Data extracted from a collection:
######
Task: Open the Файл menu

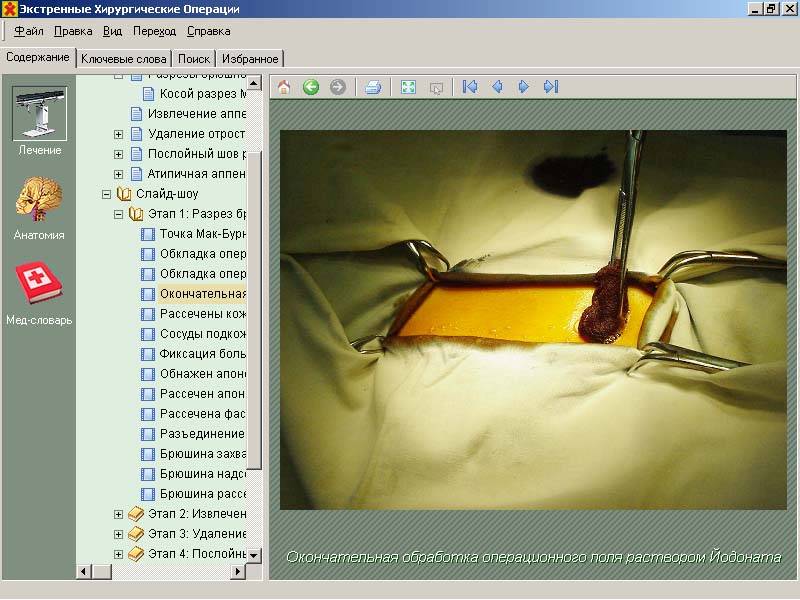Action: 29,31
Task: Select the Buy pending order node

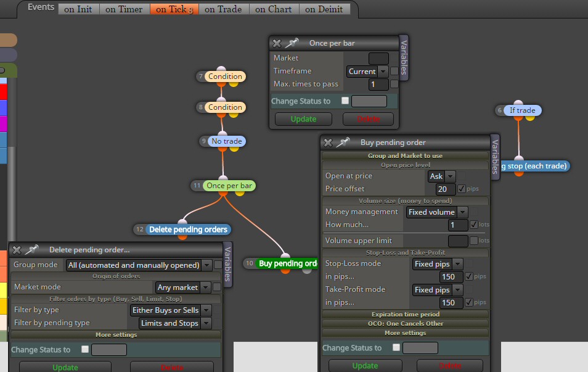Action: coord(286,263)
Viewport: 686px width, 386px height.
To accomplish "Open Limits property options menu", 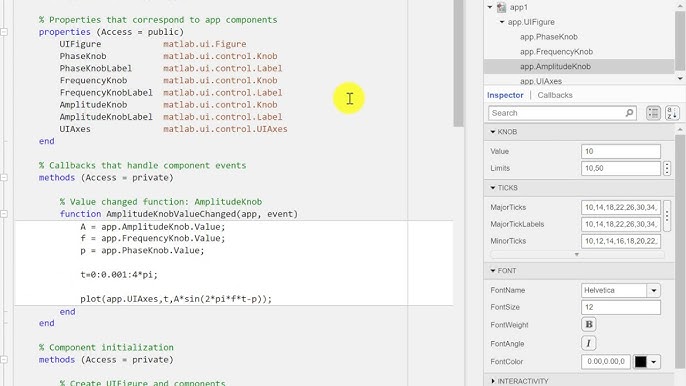I will point(667,168).
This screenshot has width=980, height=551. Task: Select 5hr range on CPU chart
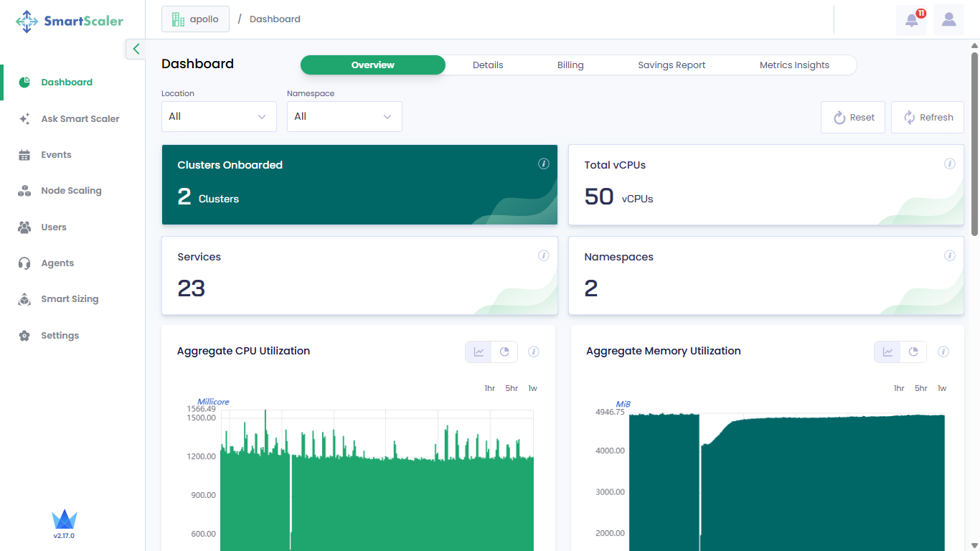[512, 388]
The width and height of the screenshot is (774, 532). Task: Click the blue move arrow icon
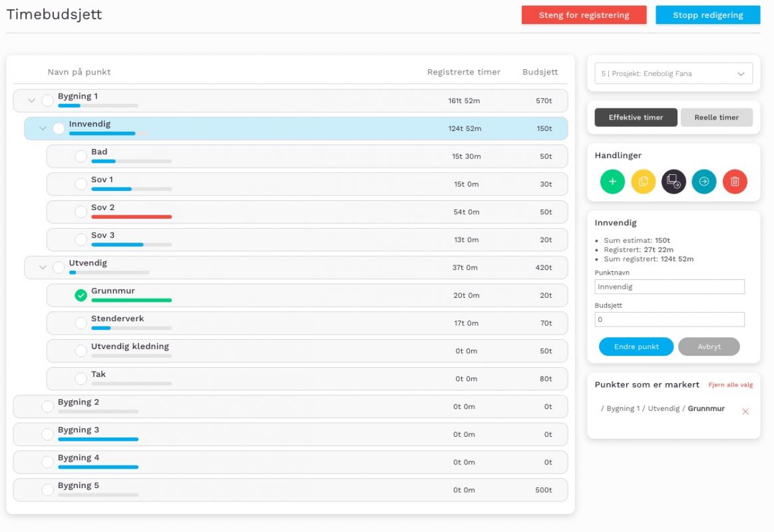coord(704,182)
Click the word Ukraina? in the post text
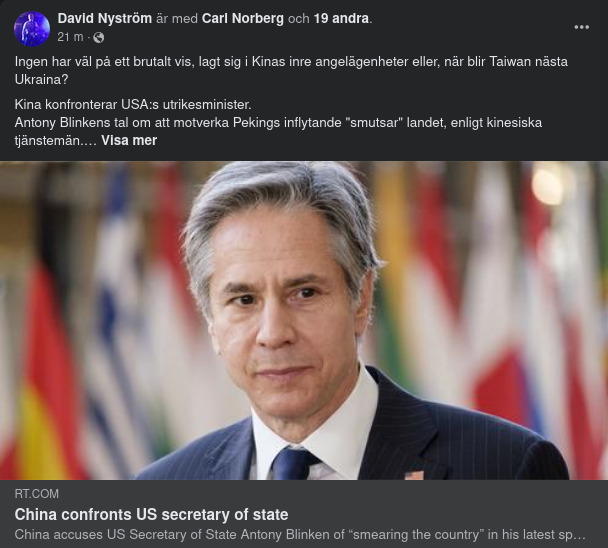The width and height of the screenshot is (608, 548). (x=41, y=80)
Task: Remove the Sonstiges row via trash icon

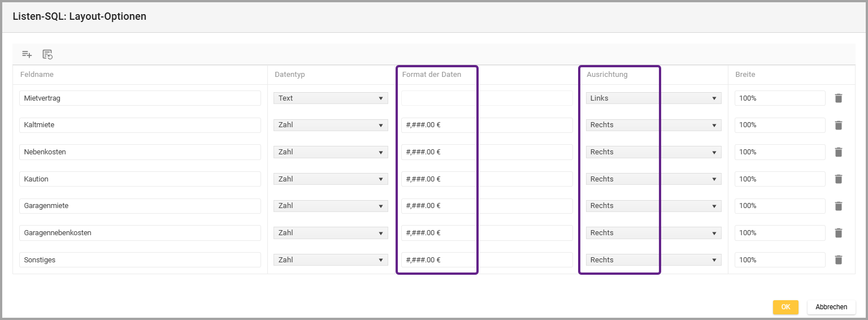Action: coord(838,260)
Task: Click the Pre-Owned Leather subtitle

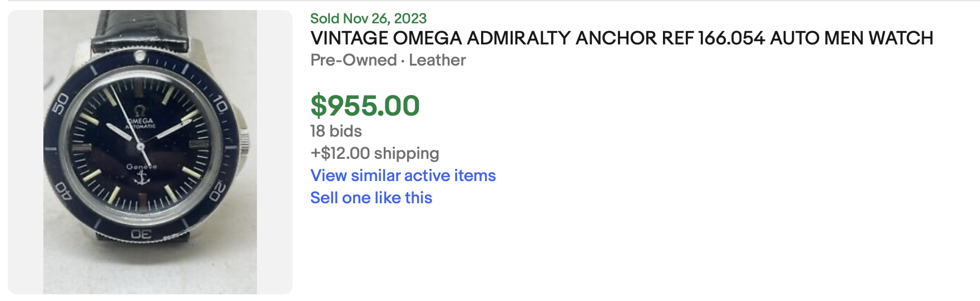Action: 388,60
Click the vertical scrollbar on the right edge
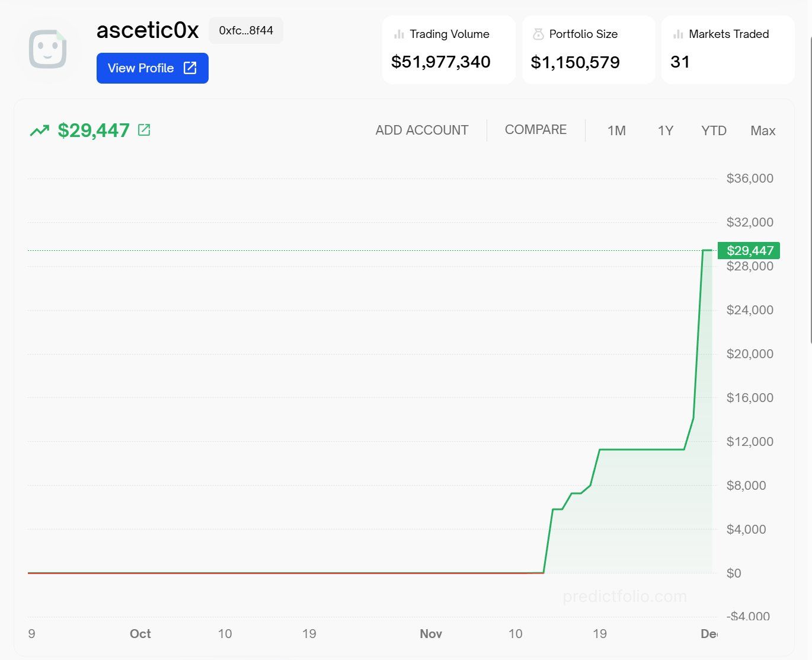This screenshot has width=812, height=660. tap(810, 190)
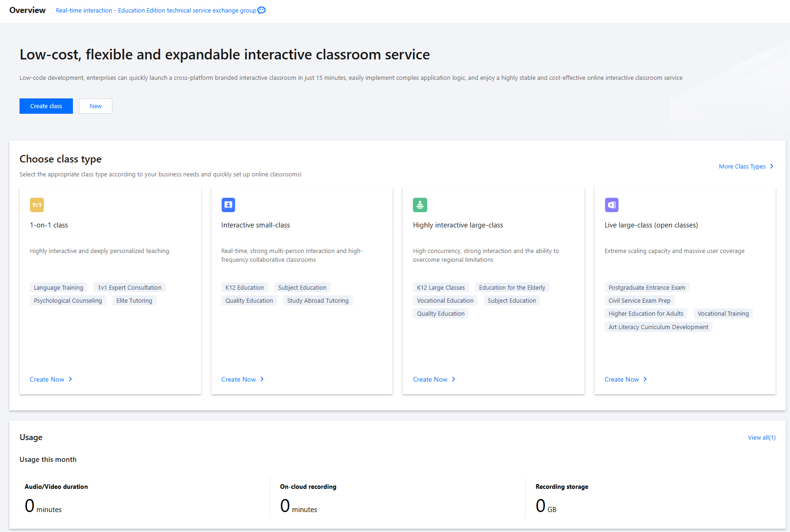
######
- **Task directions**: Starting with the line that contains "The width and height of the screenshot is (774, 532).", give the lines again exactly as they appear through the last line of the data, pictures excluded.

- **Output below**:
The width and height of the screenshot is (774, 532). Task: Click the blue move arrow icon
coord(704,182)
Click the word Ukraina? in the post text
The width and height of the screenshot is (608, 548). (x=41, y=80)
Task: Remove the Sonstiges row via trash icon

Action: coord(838,260)
Task: Click the Pre-Owned Leather subtitle

Action: 388,60
Click the vertical scrollbar on the right edge
This screenshot has width=812, height=660. tap(810, 190)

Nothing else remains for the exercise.